EXERCISE DIRECTIONS: Go to the line containing "Expand the 压缩等级 dropdown" in the material below. From there to the end, retype every line exactly and drop the pictures.

MATERIAL FOR THIS TASK:
******************************

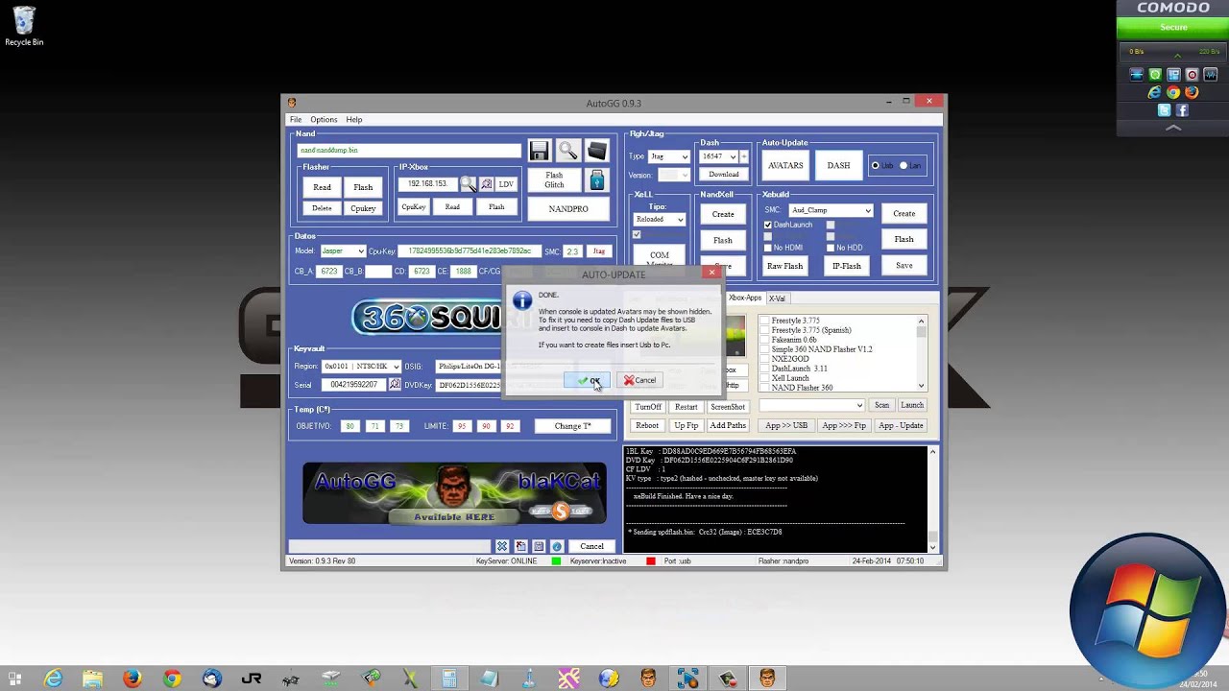Click the green KeyServer ONLINE status indicator
1229x691 pixels.
tap(555, 560)
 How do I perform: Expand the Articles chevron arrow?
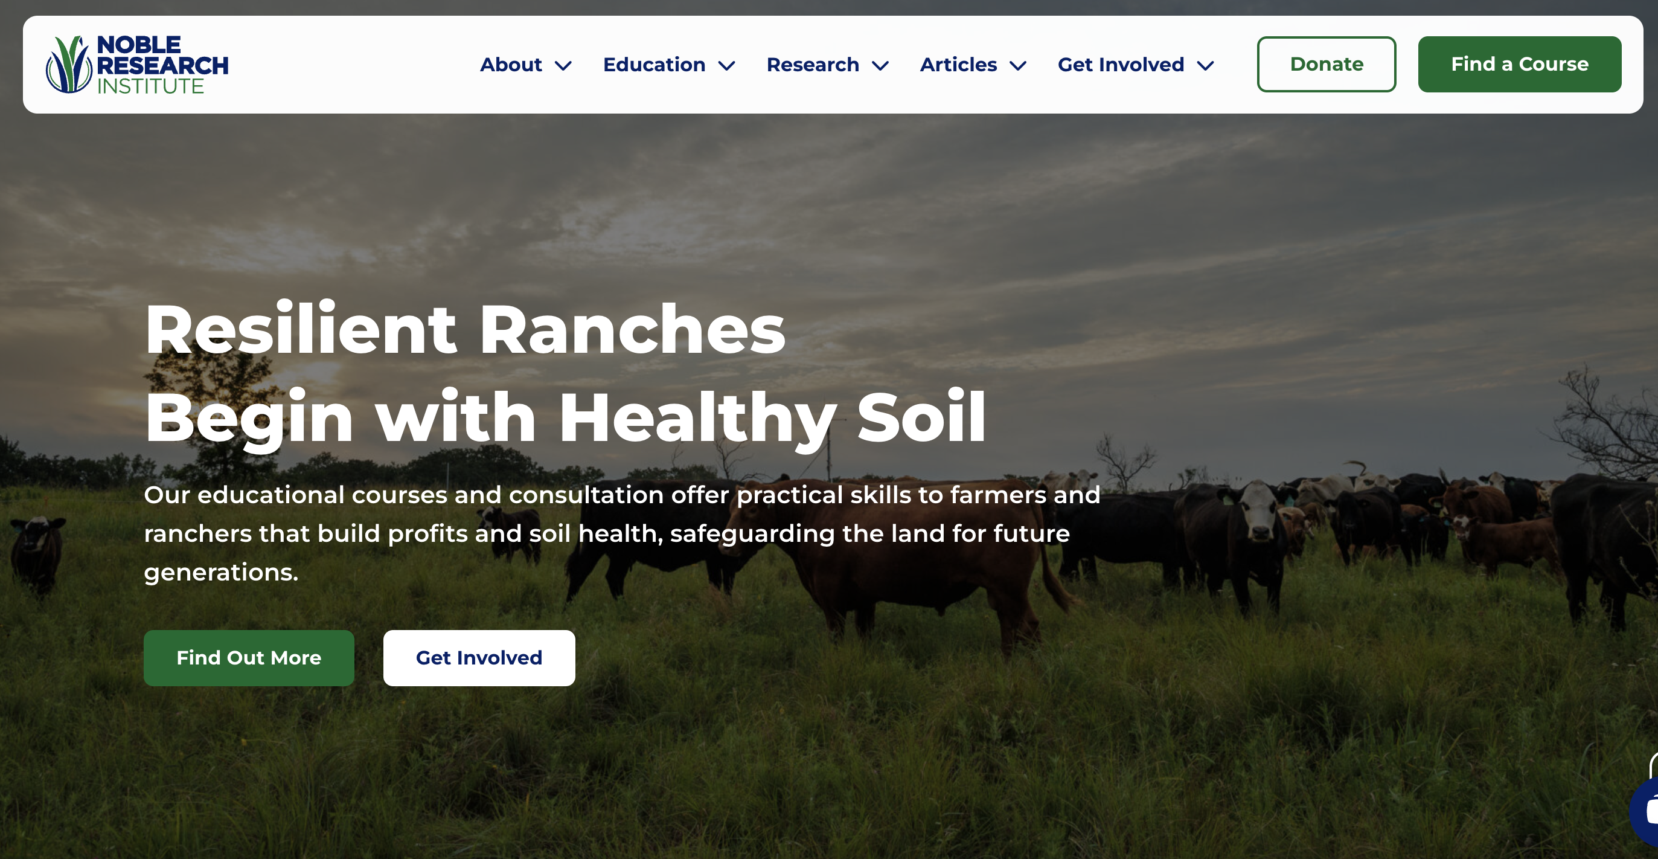(1018, 66)
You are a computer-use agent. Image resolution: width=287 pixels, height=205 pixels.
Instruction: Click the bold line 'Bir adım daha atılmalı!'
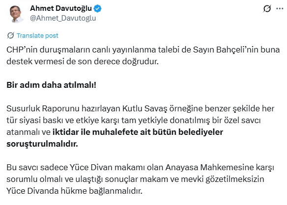pyautogui.click(x=51, y=85)
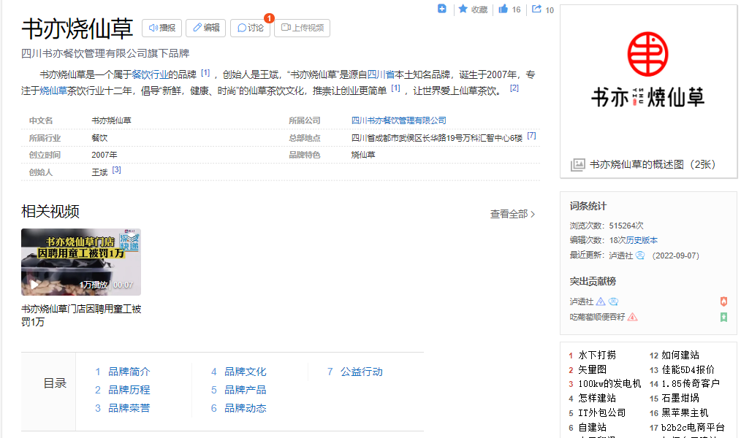Go to 公益行动 section in contents
This screenshot has height=438, width=741.
[361, 372]
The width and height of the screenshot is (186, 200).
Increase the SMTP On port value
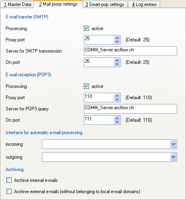point(117,60)
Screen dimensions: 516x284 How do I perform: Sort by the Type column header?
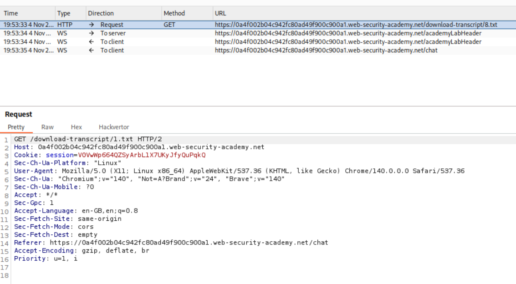tap(64, 13)
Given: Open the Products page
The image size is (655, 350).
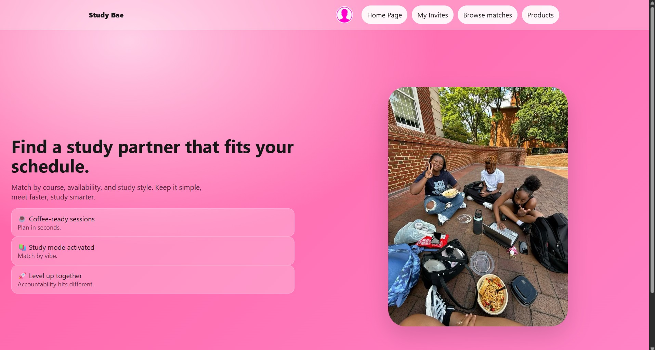Looking at the screenshot, I should (540, 15).
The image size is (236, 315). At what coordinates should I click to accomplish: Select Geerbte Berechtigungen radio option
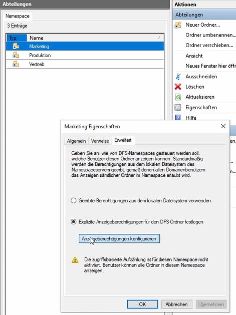tap(74, 200)
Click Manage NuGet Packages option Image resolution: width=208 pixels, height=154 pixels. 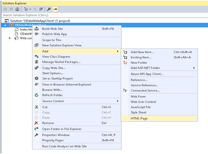[61, 62]
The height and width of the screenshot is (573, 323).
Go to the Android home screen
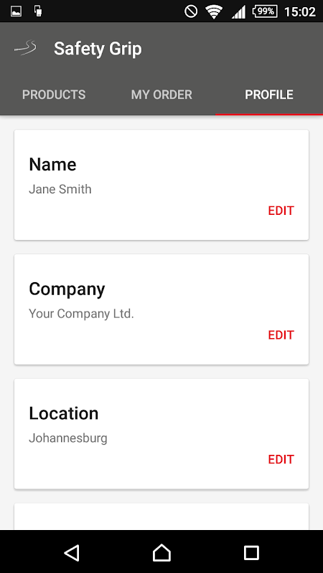coord(162,552)
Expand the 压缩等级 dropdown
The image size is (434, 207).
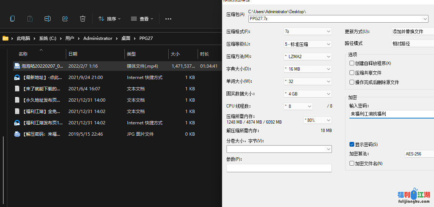[307, 44]
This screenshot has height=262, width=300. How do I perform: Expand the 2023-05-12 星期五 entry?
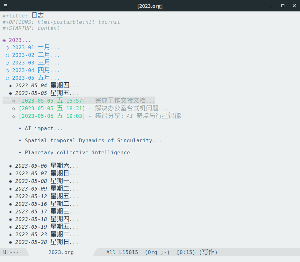tap(47, 196)
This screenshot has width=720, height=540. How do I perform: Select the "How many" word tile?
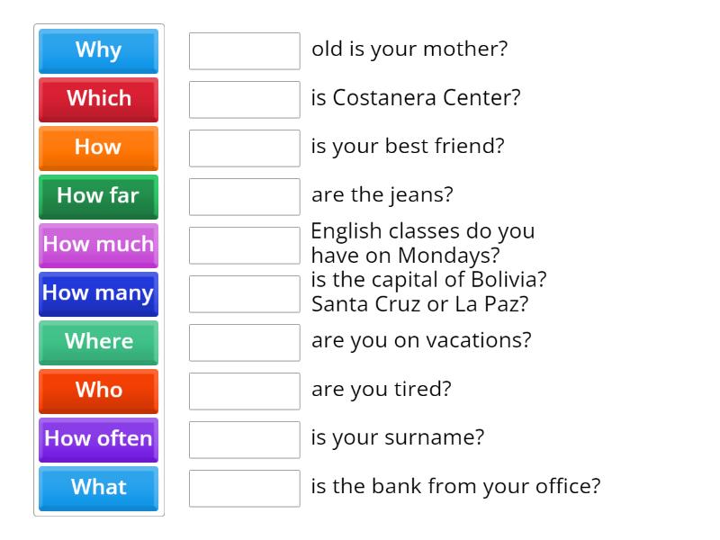click(98, 293)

******************************

SOLVED PROBLEM:
Expand the 压缩等级 dropdown
The image size is (434, 207).
[307, 44]
This screenshot has height=262, width=300. How do I perform: Expand the 2023-05-12 星期五 entry?
tap(47, 196)
This screenshot has width=720, height=540. How do I perform: Select the "How many" word tile?
click(98, 293)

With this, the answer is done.